| Exercise instructions |
Once you reach the line containing "Instruction: Open Lainnya", return it and every line after it exactly, through the end of the records below, with no pictures.
::: Data for review :::
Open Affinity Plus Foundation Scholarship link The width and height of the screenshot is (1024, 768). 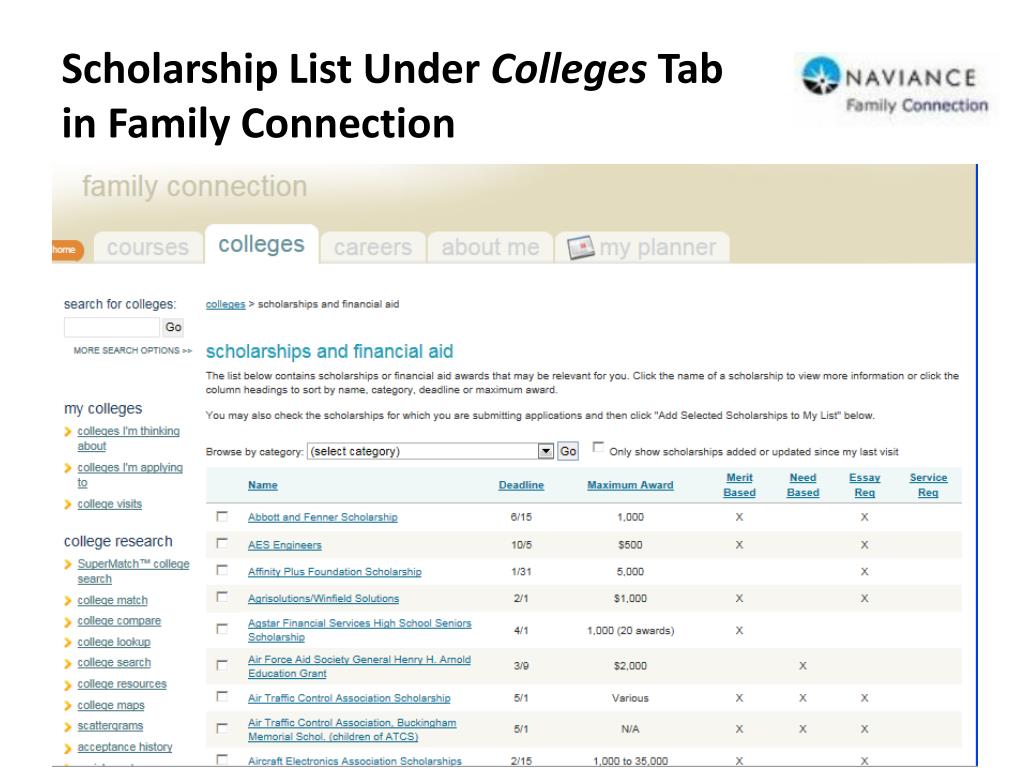tap(334, 572)
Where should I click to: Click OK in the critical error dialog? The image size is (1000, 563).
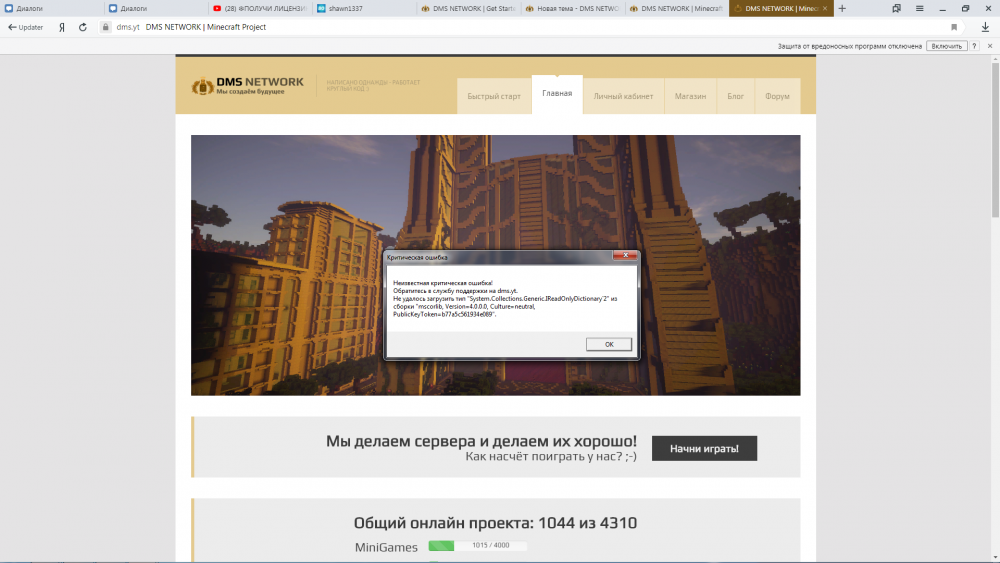click(x=609, y=344)
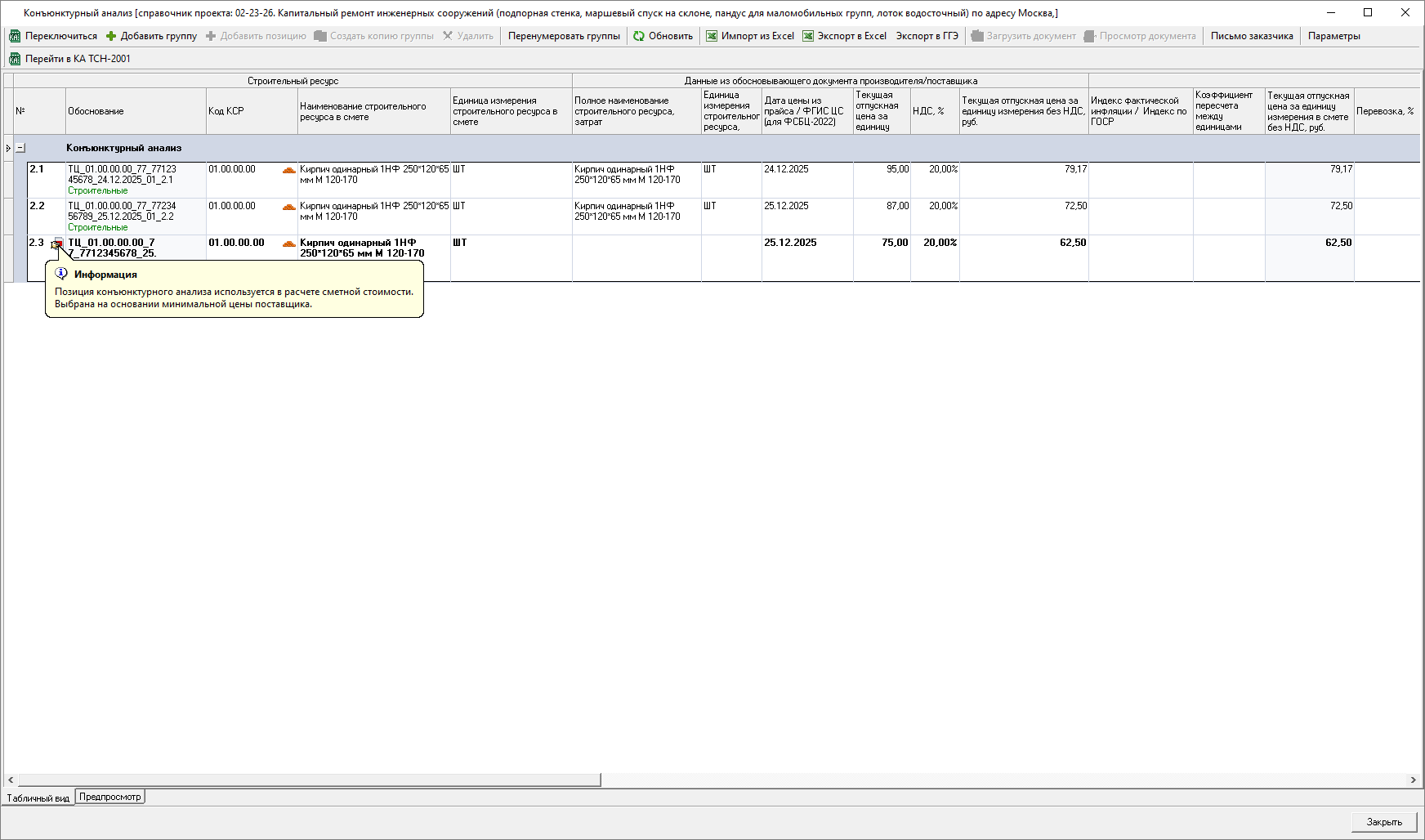Add a group with Добавить группу
Screen dimensions: 1425x840
coord(152,36)
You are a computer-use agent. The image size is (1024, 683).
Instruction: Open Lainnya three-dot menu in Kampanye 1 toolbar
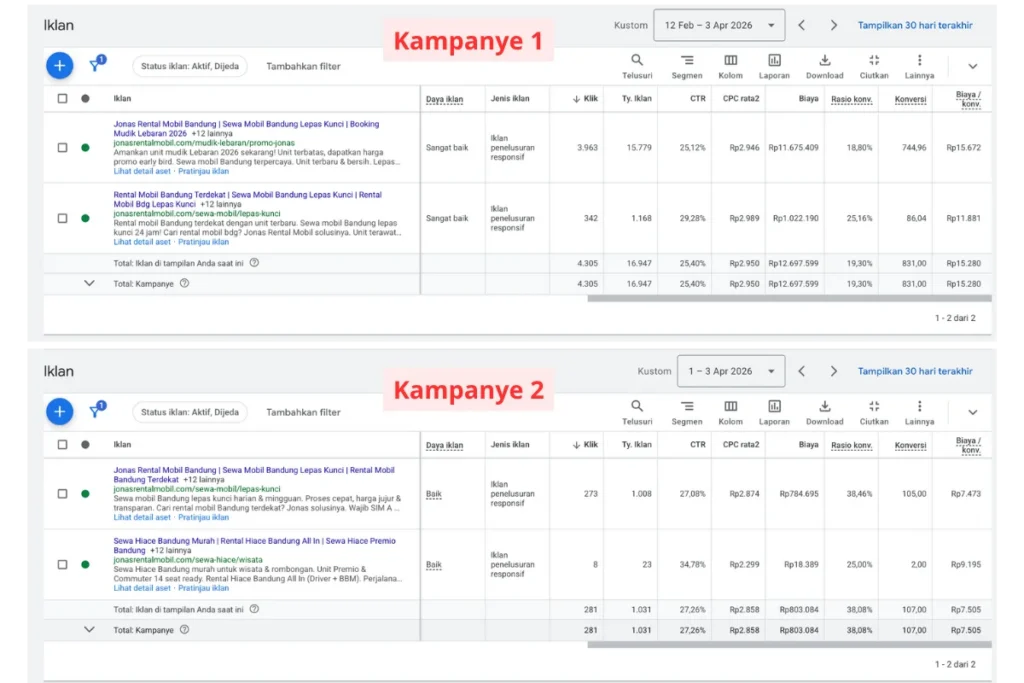919,61
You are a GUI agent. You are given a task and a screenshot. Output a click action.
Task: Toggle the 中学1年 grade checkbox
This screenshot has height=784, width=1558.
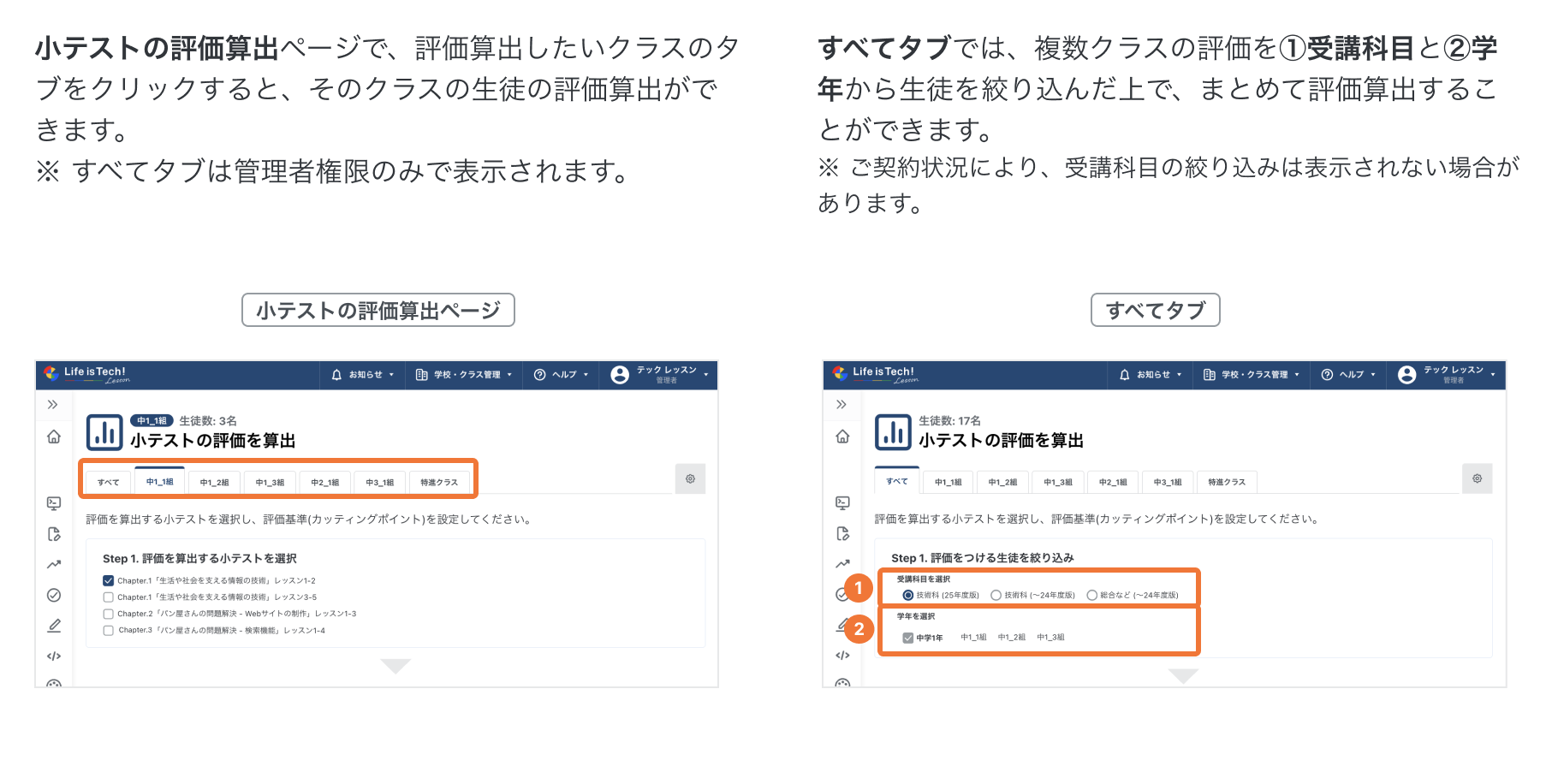pos(908,638)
:::
| Answer to this problem |
Instruction: Open Lainnya three-dot menu in Kampanye 1 toolbar
919,61
You are a GUI agent. You are given a task and a screenshot. Output a click action.
Task: Toggle the 中学1年 grade checkbox
This screenshot has height=784, width=1558.
pos(908,638)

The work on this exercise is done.